Data for analysis Start Marker
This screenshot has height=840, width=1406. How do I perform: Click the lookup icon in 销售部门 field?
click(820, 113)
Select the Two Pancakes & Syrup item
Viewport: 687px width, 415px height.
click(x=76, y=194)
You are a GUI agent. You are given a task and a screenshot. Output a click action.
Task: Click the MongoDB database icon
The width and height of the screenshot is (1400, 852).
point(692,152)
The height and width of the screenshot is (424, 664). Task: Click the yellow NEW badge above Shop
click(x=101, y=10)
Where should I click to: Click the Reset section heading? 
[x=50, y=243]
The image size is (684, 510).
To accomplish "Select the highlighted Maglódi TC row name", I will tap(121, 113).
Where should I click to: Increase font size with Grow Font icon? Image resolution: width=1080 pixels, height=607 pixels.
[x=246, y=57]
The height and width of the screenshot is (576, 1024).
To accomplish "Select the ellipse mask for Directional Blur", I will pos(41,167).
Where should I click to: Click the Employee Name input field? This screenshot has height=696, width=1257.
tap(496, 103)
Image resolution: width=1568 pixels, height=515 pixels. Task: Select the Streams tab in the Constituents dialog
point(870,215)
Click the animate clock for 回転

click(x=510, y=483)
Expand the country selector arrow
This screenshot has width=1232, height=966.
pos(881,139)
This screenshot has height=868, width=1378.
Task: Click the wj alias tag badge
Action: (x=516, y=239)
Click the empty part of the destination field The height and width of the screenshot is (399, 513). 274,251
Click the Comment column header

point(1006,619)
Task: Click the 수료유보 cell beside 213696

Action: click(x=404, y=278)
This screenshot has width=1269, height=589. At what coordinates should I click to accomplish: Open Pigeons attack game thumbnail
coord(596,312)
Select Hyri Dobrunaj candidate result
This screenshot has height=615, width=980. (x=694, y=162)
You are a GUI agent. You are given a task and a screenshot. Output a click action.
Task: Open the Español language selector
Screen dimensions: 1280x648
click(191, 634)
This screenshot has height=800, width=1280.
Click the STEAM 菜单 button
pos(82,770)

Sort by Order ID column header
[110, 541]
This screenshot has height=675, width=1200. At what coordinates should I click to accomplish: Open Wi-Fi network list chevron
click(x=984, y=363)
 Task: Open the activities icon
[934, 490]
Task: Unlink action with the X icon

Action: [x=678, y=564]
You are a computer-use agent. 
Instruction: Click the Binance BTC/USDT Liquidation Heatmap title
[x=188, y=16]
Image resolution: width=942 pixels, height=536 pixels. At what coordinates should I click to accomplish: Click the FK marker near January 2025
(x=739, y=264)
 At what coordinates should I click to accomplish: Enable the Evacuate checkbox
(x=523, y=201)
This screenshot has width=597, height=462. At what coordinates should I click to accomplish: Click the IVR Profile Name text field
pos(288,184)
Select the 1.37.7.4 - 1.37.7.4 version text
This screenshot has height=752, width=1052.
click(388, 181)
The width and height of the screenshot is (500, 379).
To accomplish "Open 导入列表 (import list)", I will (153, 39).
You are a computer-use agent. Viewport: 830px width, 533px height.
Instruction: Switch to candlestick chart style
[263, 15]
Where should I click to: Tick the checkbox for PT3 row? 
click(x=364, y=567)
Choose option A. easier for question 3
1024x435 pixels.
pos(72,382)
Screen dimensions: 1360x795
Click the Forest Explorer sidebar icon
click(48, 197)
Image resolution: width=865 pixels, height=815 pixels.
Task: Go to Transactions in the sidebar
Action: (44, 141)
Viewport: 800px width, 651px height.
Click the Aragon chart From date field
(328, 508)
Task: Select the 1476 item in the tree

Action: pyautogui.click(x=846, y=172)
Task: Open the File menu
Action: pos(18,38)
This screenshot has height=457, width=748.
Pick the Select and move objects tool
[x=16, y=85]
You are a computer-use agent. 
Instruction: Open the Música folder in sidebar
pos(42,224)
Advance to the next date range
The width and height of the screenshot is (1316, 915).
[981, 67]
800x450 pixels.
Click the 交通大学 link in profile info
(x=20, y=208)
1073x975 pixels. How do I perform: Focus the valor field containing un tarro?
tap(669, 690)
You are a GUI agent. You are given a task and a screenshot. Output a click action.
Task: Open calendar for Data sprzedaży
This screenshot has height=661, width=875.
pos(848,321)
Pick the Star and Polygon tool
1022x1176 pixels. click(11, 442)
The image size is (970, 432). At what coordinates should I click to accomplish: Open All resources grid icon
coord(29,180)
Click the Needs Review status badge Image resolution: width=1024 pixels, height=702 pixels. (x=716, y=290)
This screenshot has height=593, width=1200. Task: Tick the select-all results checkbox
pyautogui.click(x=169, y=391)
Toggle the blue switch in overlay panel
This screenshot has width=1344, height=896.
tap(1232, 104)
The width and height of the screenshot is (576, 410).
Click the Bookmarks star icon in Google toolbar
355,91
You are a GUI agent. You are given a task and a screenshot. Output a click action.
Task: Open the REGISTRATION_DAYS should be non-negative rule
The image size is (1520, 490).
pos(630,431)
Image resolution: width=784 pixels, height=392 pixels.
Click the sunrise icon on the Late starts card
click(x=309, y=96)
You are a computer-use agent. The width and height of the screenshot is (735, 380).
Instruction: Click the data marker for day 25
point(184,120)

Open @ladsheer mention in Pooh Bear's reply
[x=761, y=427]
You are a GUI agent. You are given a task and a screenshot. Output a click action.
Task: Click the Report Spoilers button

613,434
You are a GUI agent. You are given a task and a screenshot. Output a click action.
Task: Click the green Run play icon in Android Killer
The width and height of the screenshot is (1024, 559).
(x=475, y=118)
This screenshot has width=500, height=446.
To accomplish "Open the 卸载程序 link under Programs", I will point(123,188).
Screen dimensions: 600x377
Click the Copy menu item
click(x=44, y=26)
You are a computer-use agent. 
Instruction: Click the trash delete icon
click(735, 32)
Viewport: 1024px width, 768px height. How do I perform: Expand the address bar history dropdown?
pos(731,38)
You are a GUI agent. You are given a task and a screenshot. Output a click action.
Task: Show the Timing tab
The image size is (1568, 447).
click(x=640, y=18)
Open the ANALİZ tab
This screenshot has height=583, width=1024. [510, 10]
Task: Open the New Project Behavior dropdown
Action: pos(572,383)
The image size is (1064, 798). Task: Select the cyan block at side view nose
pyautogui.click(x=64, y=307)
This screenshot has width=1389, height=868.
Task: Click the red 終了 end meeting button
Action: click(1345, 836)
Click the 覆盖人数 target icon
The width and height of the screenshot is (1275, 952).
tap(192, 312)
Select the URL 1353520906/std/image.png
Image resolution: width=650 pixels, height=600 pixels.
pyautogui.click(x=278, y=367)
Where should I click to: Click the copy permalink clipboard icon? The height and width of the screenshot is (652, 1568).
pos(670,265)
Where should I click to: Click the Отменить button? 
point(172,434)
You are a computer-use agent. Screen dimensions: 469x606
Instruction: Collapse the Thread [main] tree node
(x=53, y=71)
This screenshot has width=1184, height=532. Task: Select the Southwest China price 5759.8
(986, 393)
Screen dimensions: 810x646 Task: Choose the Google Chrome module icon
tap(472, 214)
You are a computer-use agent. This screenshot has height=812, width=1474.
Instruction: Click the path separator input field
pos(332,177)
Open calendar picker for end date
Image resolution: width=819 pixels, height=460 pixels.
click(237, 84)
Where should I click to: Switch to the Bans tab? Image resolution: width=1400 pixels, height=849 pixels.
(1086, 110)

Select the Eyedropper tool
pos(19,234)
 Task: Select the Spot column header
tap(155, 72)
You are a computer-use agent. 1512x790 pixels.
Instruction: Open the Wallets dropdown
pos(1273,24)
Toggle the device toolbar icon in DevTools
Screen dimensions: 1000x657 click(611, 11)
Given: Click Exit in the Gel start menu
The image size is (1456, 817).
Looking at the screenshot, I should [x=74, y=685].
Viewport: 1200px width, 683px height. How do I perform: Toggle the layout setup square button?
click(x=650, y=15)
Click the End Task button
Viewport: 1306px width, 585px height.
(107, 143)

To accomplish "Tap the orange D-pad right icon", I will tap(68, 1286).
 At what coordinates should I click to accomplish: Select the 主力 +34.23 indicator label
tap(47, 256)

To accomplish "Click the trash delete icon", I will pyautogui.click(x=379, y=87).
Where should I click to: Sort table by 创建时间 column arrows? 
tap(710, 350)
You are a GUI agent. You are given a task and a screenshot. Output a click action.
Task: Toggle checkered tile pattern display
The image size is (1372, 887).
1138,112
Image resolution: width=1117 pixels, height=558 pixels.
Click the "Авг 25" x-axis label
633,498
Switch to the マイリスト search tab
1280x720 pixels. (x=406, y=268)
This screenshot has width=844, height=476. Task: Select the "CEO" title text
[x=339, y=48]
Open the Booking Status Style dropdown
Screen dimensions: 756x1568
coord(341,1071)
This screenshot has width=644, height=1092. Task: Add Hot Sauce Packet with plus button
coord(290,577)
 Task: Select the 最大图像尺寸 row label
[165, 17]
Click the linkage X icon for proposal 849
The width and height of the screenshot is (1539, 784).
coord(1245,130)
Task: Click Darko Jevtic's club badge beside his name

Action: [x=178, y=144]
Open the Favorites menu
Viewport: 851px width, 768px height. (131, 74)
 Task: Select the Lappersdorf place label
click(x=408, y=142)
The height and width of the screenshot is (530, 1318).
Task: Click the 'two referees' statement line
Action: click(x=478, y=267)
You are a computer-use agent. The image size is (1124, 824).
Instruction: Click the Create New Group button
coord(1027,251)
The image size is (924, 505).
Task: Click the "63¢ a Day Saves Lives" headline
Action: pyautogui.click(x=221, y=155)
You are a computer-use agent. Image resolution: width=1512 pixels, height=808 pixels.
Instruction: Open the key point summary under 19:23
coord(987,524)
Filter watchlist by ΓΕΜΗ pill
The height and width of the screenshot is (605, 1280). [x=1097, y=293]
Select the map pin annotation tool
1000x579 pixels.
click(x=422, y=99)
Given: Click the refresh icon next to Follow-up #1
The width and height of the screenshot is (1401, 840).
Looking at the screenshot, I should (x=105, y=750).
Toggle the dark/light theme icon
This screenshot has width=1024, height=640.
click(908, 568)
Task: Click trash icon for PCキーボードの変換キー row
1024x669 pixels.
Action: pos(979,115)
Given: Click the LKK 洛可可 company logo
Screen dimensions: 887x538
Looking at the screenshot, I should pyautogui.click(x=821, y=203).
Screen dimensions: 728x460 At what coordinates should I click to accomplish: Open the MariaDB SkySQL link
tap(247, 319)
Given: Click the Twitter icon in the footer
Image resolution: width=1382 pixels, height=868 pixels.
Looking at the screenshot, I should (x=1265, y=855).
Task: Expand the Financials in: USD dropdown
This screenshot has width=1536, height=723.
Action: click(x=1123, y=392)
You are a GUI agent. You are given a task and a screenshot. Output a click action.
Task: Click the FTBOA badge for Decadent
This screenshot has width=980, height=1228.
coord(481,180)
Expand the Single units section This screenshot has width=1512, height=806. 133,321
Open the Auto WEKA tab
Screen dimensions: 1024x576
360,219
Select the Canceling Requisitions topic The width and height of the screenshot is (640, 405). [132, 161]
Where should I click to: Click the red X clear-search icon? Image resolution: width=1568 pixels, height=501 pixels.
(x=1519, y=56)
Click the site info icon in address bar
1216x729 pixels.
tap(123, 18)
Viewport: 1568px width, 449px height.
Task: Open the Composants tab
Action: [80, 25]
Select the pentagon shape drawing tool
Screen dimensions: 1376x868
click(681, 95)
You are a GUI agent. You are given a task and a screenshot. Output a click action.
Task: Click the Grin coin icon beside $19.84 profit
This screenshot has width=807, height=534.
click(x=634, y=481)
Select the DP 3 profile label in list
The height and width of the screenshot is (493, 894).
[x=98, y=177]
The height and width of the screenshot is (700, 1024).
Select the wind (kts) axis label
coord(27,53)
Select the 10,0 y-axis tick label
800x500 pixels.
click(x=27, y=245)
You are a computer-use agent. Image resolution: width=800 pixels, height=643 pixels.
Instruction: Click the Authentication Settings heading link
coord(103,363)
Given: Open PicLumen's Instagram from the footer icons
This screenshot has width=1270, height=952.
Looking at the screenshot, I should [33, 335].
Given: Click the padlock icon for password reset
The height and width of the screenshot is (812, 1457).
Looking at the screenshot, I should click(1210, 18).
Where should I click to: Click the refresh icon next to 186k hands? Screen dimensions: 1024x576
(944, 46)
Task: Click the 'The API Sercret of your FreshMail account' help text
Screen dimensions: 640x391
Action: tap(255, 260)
Data for analysis End Marker
Your instructions »
From the entries above, restate word for word the lines from the line containing "Task: Click trash icon for PCキーボードの変換キー row" to the line containing "Select the Canceling", both ends included, and nothing more.

Your response »
Task: Click trash icon for PCキーボードの変換キー row
1024x669 pixels.
Action: pos(979,115)
Given: Click the LKK 洛可可 company logo
Screen dimensions: 887x538
Looking at the screenshot, I should pyautogui.click(x=821, y=203).
Screen dimensions: 728x460 At what coordinates should I click to accomplish: Open the MariaDB SkySQL link
tap(247, 319)
Given: Click the Twitter icon in the footer
Image resolution: width=1382 pixels, height=868 pixels.
Looking at the screenshot, I should (x=1265, y=855).
Task: Expand the Financials in: USD dropdown
This screenshot has width=1536, height=723.
Action: click(x=1123, y=392)
You are a GUI agent. You are given a task and a screenshot. Output a click action.
Task: Click the FTBOA badge for Decadent
This screenshot has width=980, height=1228.
coord(481,180)
Expand the Single units section This screenshot has width=1512, height=806. 133,321
Open the Auto WEKA tab
Screen dimensions: 1024x576
360,219
Select the Canceling Requisitions topic The width and height of the screenshot is (640, 405). [132, 161]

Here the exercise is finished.